8 aylık takipten bir şey çıkmayınca…
Duruşmada, Cumhuriyet Savcısı, Gezgör’ün katıldığı basın açıklamaları, Rosa Kadın Derneği üyeliği, basın yayın kuruluşlarına verdiği röportajlar ve gizli tanık ifadesinin Gezgör’ün “örgüt üyesi olmak” suçunun delili olarak değerlendirdiği mütalaasını yenileyerek, ceza isteminde bulundu.
Mütalaaya karşı savunmada bulunan avukatlar, Gezgör’un “örgüt üyesi olarak” değerlendirilmesi için aranan koşullardan birinin organik bağ, diğerinin ise sürekliliğin olması gerektiğine ama davada bu iki şarttın gerçekleşmediğine işaret ederek, 8 ay boyuna Rosa Kadın Derneği yönetici ve üyeleri hakkında teknik takip yürütüldüğü ancak bunda herhangi bir suç unsuruna rastlanmadığını kaydetti. Teknik takipten bir şey çıkmayınca derneğin basıldığı ve el konulan materyallerle dernek ile TJA ve KJA ile ilişkilendirilmek istendiğini kaydeden avukatlar, Rosa Kadın Derneği’nin dernekler masasına kayıtlı olduğunu, TJA ve KJA ile farklı tüzüklere sahip olduğunu dile getirdi.
Gizli tanık yönlendirmesi
Gezgör aleyhine ifade veren gizli tanığın ifadesinin usulsüz alındığını vurgulayan avukatlar, söz konusu ifadelerde, gizli tanığın söylediklerinin somut bir dayanaktan yoksun olduğunu ve gizli tanığın yönlendirildiğine dikkati çekti. Gezgör’ün avukatları, müvekkillerinin beraatını talep ederek, hakkında uygulanan adli kontrol tedbirinin kaldırılmasını istedi.
Duruşmaya verdiği ara sonrası kararını açıklayan mahkeme heyeti, Gezgör, “örgüt üyesi olmak” suçunu işlediğine kanaat getirerek, 7 yıl 6 ay hapis cezası verdi.
Coşkun’a hapis istemi
Bu arada aynı soruşturma kapsamında gözaltına alınan dernek üyesi Sevim Coşkun’un da “örgüt üyesi olmak” suçlamasıyla yargılandığı davanın duruşması Diyarbakır 9’uncu Ağır Ceza Mahkemesi’nde görüldü. Duruşmaya, Coşkun tutuklu bulunduğu Diyarbakır Kadın Kaplı Cezaevi’nden Ses ve Görüntü Bilişim Sistemi (SEGBİS) üzerinden katıldı. Coşkun’un avukatları Elif Tirenç İpek Ulaş ve Halil İbrahim Erdoğan hazır bulunduğu duruşmada, Cumhuriyet Savcısı esas hakkındaki mütalaasını mahkemeye sundu.

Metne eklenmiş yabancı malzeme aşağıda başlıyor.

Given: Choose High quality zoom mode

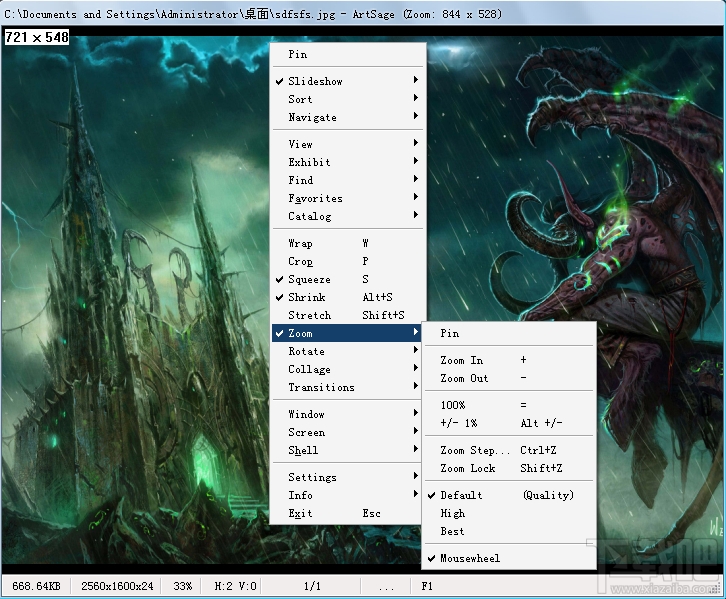Looking at the screenshot, I should tap(453, 514).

İddia makamı mütalaasında, gizli tanığın aleyhte ifadesi, Türkiye’nin Kuzey Suriye’ye yönelik operasyona karşı yapılmak istenen ancak engellenen protesto eyleminde slogan atması, açlık grevi eylemlerini sahiplenmesi, seçimde Halkların Demokratik Partisi’nin (HDP) yaptığı ittifaka ilişkin basın açıklamasına katılması, Roboski Katliamı’na ilişkin basın açıklamasına katılması, HDP’nin seçim bürosunun açılışına katılmasıyla Coşkun’un üzerine atılı suçu işlediğini ileri sürdü.
Coşkun’un “örgüt üyesi olmak” suçundan cezalandırılmasını isteyen Cumhuriyet Savcısı, tutukluluk halinin devam etmesini talep etti.
Tahliye talebi de reddedildi
Tutukluluk talebine ilişkin söz verilen Coşkun, kendisiyle birlikte 8 kişinin aynı dosyadan tutuklu yargılandığını ve daha sonra tahliye edildiğini ifade ederek, tahliye talebinde bulundu. Coşkun’un avukatları, müvekkillerinin adli kontrol tedbirleri kapsamında tahliye edilmesini talep ederek, bir sonraki celsede esas hakkındaki mütalaaları için süre talebinde bulundu.
Verdiği aradın ardından mahkeme, esas hakkındaki mütalaaya karşı savunma yapmaları için süre verilmesi talebinin kabulüne, tahliye talebinin ise reddine karar vererek duruşmayı erteledi.